Echocardiographic Findings
Echocardiographic parameters are summarized in Table 1 . Echocardiographic measurements of chamber size, systolic and diastolic function, and estimated pulmonary artery systolic pressure were within normal limits in control and HIV subjects. Ejection fraction and measures of diastolic function were not significantly different between the HIV-infected and control groups. Fifteen of the 28 HIV-infected participants underwent M-mode echocardiography as part of their routine studies. There was a trend toward higher shortening fractions ( P = .06) and higher LV mass indices (LVMIs) ( P = .06) in HIV-infected subjects.
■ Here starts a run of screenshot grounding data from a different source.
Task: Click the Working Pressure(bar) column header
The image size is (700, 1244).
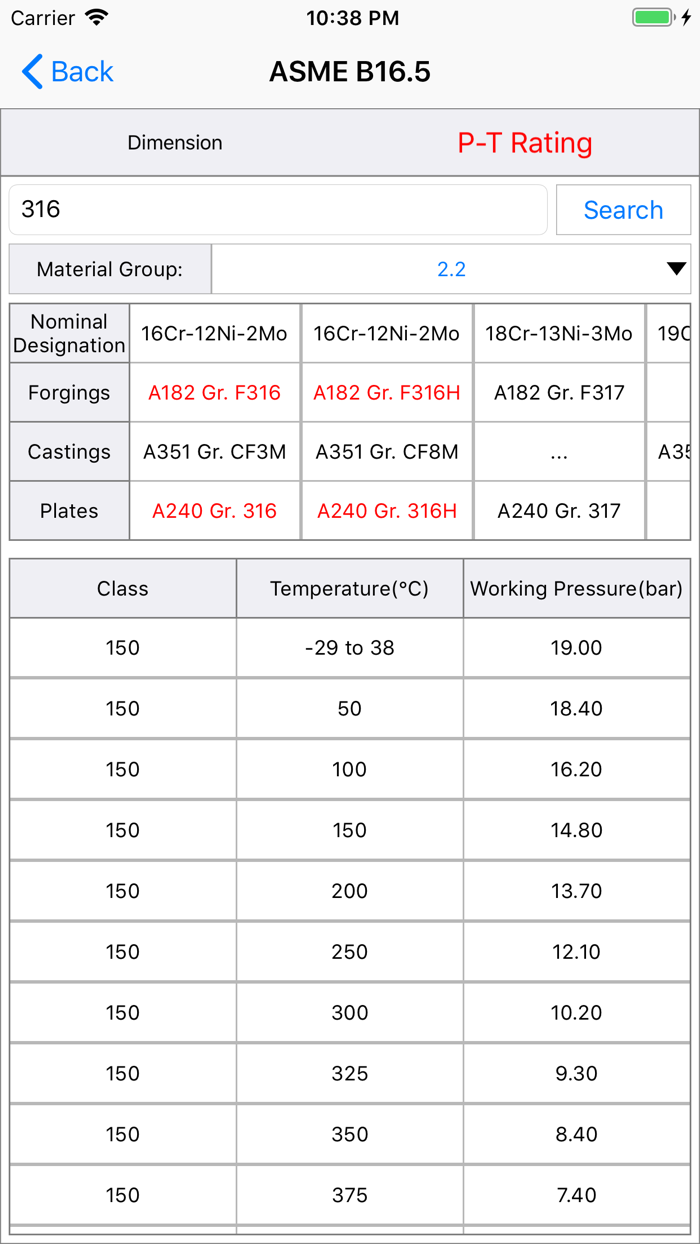Action: [x=577, y=589]
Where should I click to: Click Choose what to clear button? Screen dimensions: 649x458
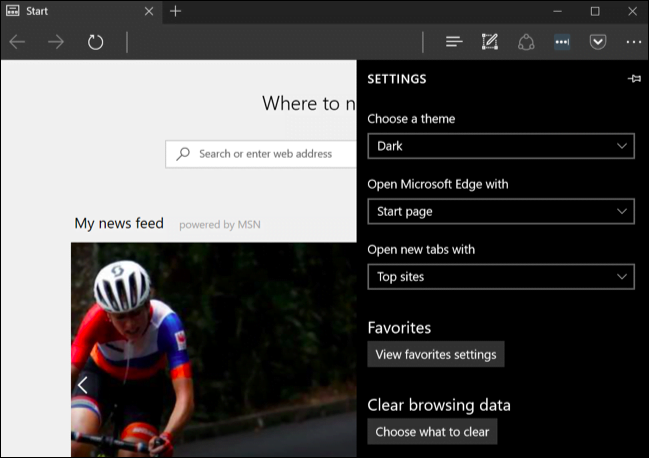(432, 432)
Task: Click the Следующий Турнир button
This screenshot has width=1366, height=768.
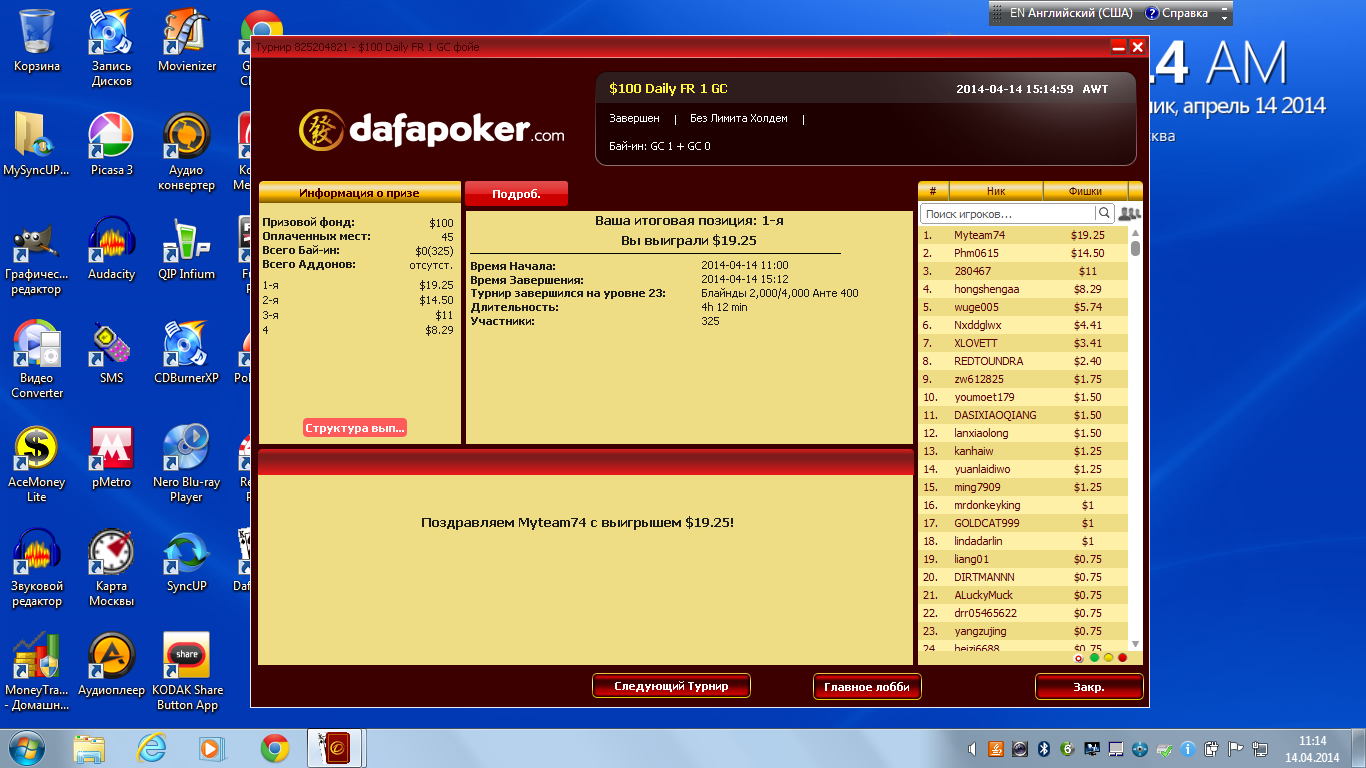Action: click(x=671, y=687)

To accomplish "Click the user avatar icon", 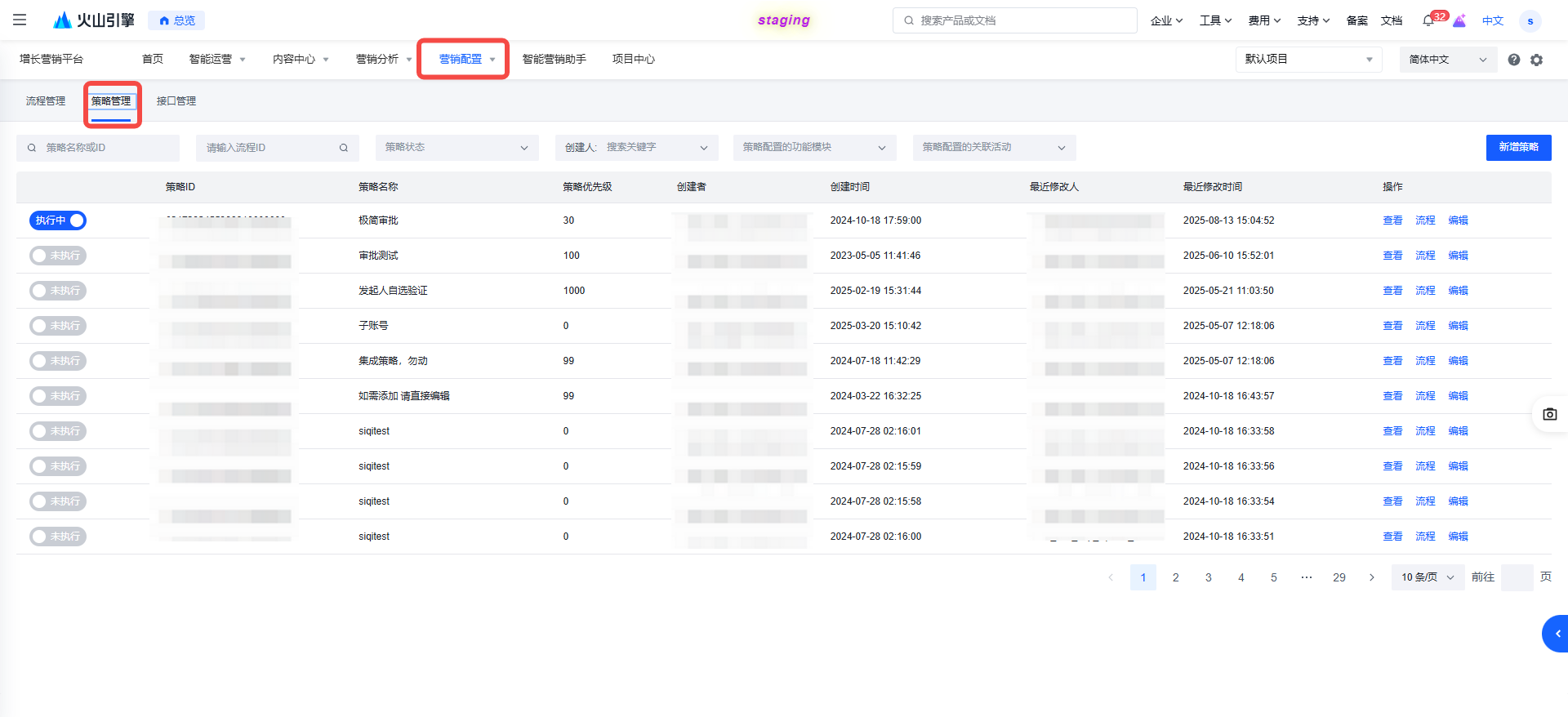I will [x=1530, y=20].
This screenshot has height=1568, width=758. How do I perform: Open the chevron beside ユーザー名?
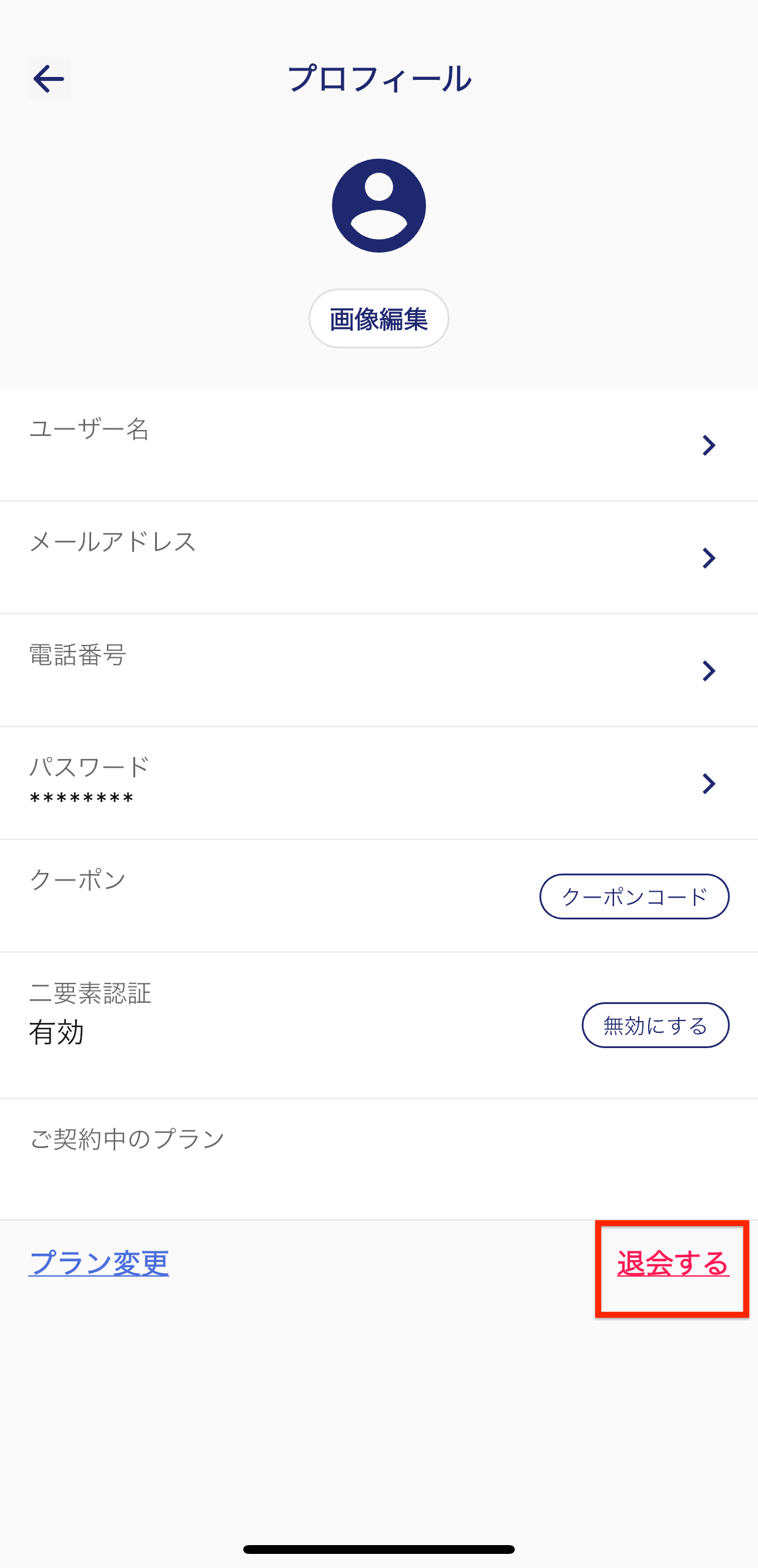pos(708,445)
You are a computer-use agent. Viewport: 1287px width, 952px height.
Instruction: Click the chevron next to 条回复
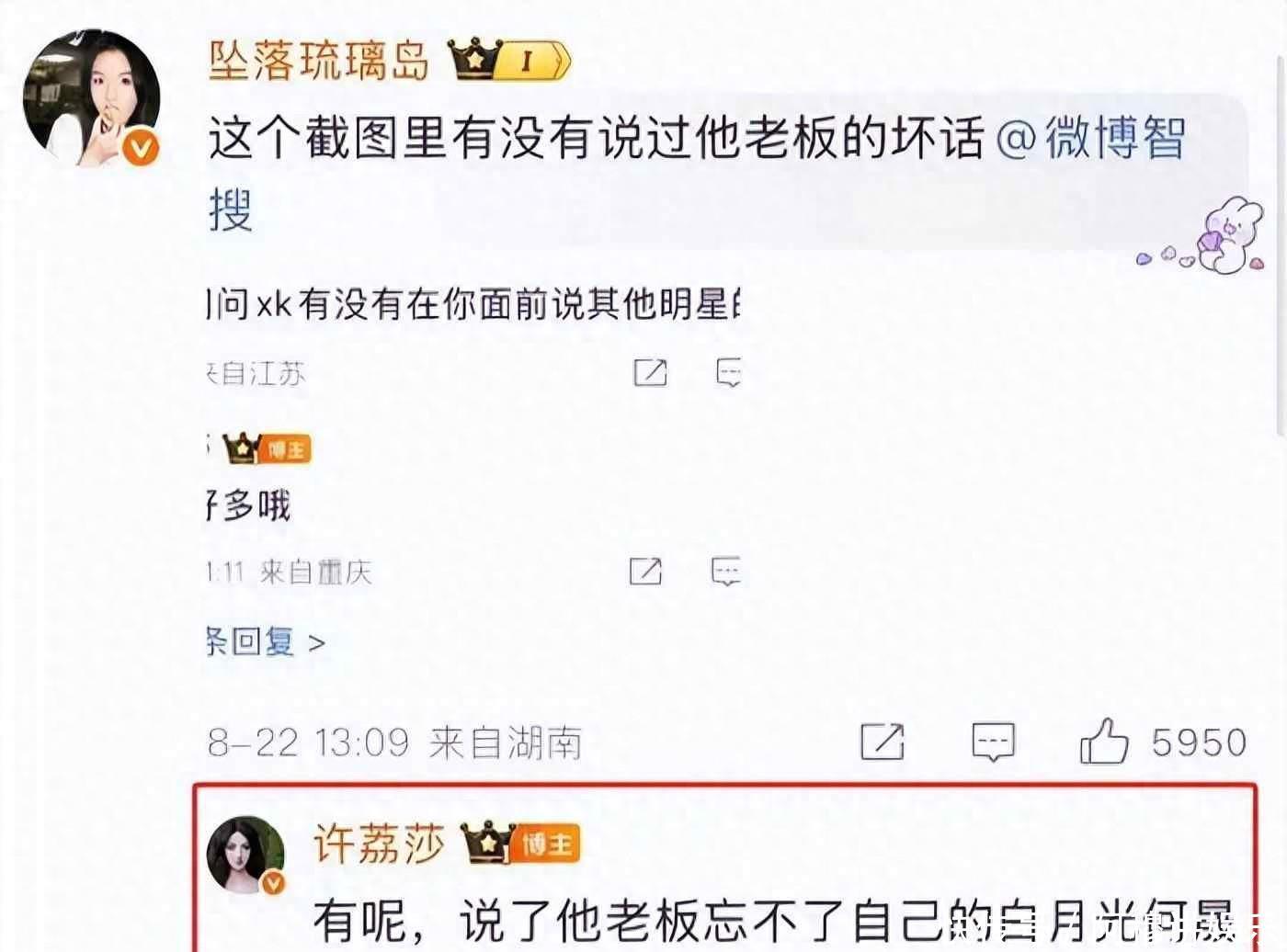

In addition, mean LV mass Z scores were significantly different between groups, with the HIV-infected subjects having greater LV mass Z scores (−0.51 ± 1.11 vs 1.04 ± 0.61, P = .046) than control subjects ( Table 1 ).
The HIV-infected group had significantly impaired strain indices compared with controls ( Figure 3 ). Longitudinal strain ( P < .001), longitudinal strain rate ( P < .001), circumferential strain ( P < .001), circumferential strain rate ( P < .001), and global radial strain rate ( P = .001) were significantly decreased compared with controls. Radial strain was not found to be different between the groups. The strain measurements in both the study and control population were less than reported normal ranges. For longitudinal strain, 96% of the HIV-infected participants had abnormal values (below the fifth percentile), and 55% of the control participants were below the fifth percentile. For radial strain, 92% of the HIV-infected and 80% of the control participants had values below the fifth percentile. For circumferential strain, 37% of the HIV-infected and 4% of the control participants had values below the fifth percentile, whereas 4% of the HIV-infected and 15% of controls were greater than 95th percentile.